*EXERCISE DATA*.
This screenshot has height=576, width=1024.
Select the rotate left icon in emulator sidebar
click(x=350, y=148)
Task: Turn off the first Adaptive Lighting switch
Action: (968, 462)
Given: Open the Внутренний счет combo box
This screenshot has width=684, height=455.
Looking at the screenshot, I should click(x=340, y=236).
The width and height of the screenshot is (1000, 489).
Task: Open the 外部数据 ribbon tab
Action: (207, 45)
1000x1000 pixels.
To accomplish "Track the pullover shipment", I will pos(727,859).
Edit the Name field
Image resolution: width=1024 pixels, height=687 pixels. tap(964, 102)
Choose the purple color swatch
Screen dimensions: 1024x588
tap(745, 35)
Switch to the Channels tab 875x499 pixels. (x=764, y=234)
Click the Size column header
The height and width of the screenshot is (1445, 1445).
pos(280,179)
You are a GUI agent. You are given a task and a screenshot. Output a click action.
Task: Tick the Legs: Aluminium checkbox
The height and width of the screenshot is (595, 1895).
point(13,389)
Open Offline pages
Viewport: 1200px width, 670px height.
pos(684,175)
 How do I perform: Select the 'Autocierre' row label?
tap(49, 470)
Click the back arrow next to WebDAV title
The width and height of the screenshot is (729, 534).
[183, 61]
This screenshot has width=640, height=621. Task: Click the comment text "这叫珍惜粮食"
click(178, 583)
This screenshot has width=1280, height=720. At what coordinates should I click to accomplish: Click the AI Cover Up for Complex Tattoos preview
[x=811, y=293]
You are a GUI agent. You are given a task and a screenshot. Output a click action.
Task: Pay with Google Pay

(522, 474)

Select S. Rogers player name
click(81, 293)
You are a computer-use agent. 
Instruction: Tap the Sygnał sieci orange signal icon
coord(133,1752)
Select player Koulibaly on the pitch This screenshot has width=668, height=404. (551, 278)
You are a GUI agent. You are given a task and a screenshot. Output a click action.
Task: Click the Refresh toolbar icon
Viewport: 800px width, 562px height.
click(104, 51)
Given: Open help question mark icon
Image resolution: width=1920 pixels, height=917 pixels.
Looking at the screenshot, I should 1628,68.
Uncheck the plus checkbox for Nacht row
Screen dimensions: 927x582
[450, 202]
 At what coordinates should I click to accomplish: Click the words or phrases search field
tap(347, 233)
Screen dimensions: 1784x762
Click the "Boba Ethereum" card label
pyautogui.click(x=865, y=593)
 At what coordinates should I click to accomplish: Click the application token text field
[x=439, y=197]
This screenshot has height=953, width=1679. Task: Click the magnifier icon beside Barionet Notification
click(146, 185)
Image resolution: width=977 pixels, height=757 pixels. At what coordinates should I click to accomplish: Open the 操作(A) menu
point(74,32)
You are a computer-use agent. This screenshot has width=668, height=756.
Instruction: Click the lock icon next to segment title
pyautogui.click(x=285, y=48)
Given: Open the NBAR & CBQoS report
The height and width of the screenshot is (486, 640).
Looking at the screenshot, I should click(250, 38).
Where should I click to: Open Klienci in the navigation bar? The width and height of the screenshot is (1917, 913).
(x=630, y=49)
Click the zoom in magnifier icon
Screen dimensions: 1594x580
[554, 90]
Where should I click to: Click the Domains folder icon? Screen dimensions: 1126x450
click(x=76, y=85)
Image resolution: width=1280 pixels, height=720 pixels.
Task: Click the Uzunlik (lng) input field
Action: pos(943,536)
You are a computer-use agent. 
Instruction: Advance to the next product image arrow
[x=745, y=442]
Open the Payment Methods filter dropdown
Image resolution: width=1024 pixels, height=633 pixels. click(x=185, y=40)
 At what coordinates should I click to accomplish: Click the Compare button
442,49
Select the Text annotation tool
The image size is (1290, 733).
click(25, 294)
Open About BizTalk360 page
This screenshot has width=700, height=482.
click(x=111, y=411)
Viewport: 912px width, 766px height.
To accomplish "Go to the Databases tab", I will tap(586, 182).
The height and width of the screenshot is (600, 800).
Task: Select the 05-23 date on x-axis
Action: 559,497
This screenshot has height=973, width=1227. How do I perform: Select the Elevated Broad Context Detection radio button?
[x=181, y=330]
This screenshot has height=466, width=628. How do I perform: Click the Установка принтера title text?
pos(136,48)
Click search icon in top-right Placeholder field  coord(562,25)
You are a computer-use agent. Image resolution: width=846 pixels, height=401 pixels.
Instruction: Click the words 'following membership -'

*TASK STATEMENT*. Once you have read the records above, write them all out exactly.

*YOUR RESPONSE*.
This screenshot has height=576, width=1024.
Select the rotate left icon in emulator sidebar
click(x=350, y=148)
Task: Turn off the first Adaptive Lighting switch
Action: (968, 462)
Given: Open the Внутренний счет combo box
This screenshot has width=684, height=455.
Looking at the screenshot, I should click(x=340, y=236).
The width and height of the screenshot is (1000, 489).
Task: Open the 外部数据 ribbon tab
Action: (207, 45)
1000x1000 pixels.
To accomplish "Track the pullover shipment", I will pos(727,859).
Edit the Name field
Image resolution: width=1024 pixels, height=687 pixels. tap(964, 102)
Choose the purple color swatch
Screen dimensions: 1024x588
tap(745, 35)
Switch to the Channels tab 875x499 pixels. (x=764, y=234)
Click the Size column header
The height and width of the screenshot is (1445, 1445).
pos(280,179)
You are a GUI agent. You are given a task and a screenshot. Output a click action.
Task: Tick the Legs: Aluminium checkbox
The height and width of the screenshot is (595, 1895).
point(13,389)
Open Offline pages
Viewport: 1200px width, 670px height.
pos(684,175)
 How do I perform: Select the 'Autocierre' row label?
tap(49, 470)
Click the back arrow next to WebDAV title
The width and height of the screenshot is (729, 534).
[183, 61]
This screenshot has width=640, height=621. Task: Click the comment text "这叫珍惜粮食"
click(178, 583)
This screenshot has width=1280, height=720. At what coordinates should I click to accomplish: Click the AI Cover Up for Complex Tattoos preview
[x=811, y=293]
You are a GUI agent. You are given a task and a screenshot. Output a click action.
Task: Pay with Google Pay

(522, 474)

Select S. Rogers player name
click(81, 293)
You are a computer-use agent. 
Instruction: Tap the Sygnał sieci orange signal icon
coord(133,1752)
Select player Koulibaly on the pitch This screenshot has width=668, height=404. (551, 278)
You are a GUI agent. You are given a task and a screenshot. Output a click action.
Task: Click the Refresh toolbar icon
Viewport: 800px width, 562px height.
click(104, 51)
Given: Open help question mark icon
Image resolution: width=1920 pixels, height=917 pixels.
Looking at the screenshot, I should 1628,68.
Uncheck the plus checkbox for Nacht row
Screen dimensions: 927x582
[450, 202]
 At what coordinates should I click to accomplish: Click the words or phrases search field
tap(347, 233)
Screen dimensions: 1784x762
Click the "Boba Ethereum" card label
pyautogui.click(x=865, y=593)
 At what coordinates should I click to accomplish: Click the application token text field
[x=439, y=197]
This screenshot has height=953, width=1679. Task: Click the magnifier icon beside Barionet Notification
click(146, 185)
Image resolution: width=977 pixels, height=757 pixels. At what coordinates should I click to accomplish: Open the 操作(A) menu
point(74,32)
You are a computer-use agent. This screenshot has width=668, height=756.
Instruction: Click the lock icon next to segment title
pyautogui.click(x=285, y=48)
Given: Open the NBAR & CBQoS report
The height and width of the screenshot is (486, 640).
Looking at the screenshot, I should click(250, 38).
Where should I click to: Open Klienci in the navigation bar? The width and height of the screenshot is (1917, 913).
(x=630, y=49)
Click the zoom in magnifier icon
Screen dimensions: 1594x580
[554, 90]
Where should I click to: Click the Domains folder icon? Screen dimensions: 1126x450
click(x=76, y=85)
Image resolution: width=1280 pixels, height=720 pixels.
Task: Click the Uzunlik (lng) input field
Action: pos(943,536)
You are a computer-use agent. 
Instruction: Advance to the next product image arrow
[x=745, y=442]
Open the Payment Methods filter dropdown
Image resolution: width=1024 pixels, height=633 pixels. click(x=185, y=40)
 At what coordinates should I click to accomplish: Click the Compare button
442,49
Select the Text annotation tool
The image size is (1290, 733).
click(25, 294)
Open About BizTalk360 page
This screenshot has width=700, height=482.
click(x=111, y=411)
Viewport: 912px width, 766px height.
To accomplish "Go to the Databases tab", I will tap(586, 182).
The height and width of the screenshot is (600, 800).
Task: Select the 05-23 date on x-axis
Action: 559,497
This screenshot has height=973, width=1227. How do I perform: Select the Elevated Broad Context Detection radio button?
[x=181, y=330]
This screenshot has height=466, width=628. How do I perform: Click the Установка принтера title text?
pos(136,48)
Click search icon in top-right Placeholder field  coord(562,25)
You are a computer-use agent. Image resolution: width=846 pixels, height=401 pixels.
Instruction: Click the words 'following membership -'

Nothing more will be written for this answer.